After Eli Lilly’s Cyramza flopped a phase 3 liver cancer trial in 2014, the company went back to the drawing board to design a trial for a specific subpopulation. Now, nearly four years later, it’s back with a win.
Wednesday, the Indianapolis drugmaker said Cyramza had hit a pair of survival endpoints in second-line hepatocellular carcinoma (HCC) patients with high levels of the glycoprotein alpha-fetoprotein (AFP), a biomarker the company called “a marker of poor prognosis.”
Lilly kicked off the study back in 2015 after Cyramza in a different phase 3 study demonstrated an overall survival benefit—but not a statistically significant one. This time around, Cyramza significantly topped placebo at extending both overall survival and progression-free survival, in the process becoming the first med to put up positive liver cancer results in a biomarker-selected population.
Lilly intends to file for regulatory approvals starting in the middle of this year, it said, and if it can score some go-aheads, it’ll mean a competitive threat for liver cancer leader Bayer. Currently, the German pharma dominates the first-line liver cancer setting with blockbuster Nexavar, and it last year scored a second-line nod for Stivarga that helped it bill the two therapies as part of a single regimen.

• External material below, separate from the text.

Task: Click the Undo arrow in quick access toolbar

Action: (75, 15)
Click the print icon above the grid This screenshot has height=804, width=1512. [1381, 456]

With half of all HCC patients checking in as AFP-high, though, Cyramza could give Stivarga a run for its money in the second-line arena. And that’s not to mention existing and forthcoming competition from the immuno-oncology field; Bristol-Myers Squibb’s Opdivo scored a second-line go-ahead last September, and Merck’s Keytruda is making its way through the clinic as a treatment for the disease, too.
Meanwhile, Lilly is working to expand Cyramza—which also bears approvals in gastric cancer, colorectal cancer and non-small cell lung cancer—even further. Last year, the med came through with encouraging data in bladder cancer, and the company is trialing it as a treatment for EGFR-positive non-small cell lung cancer as well.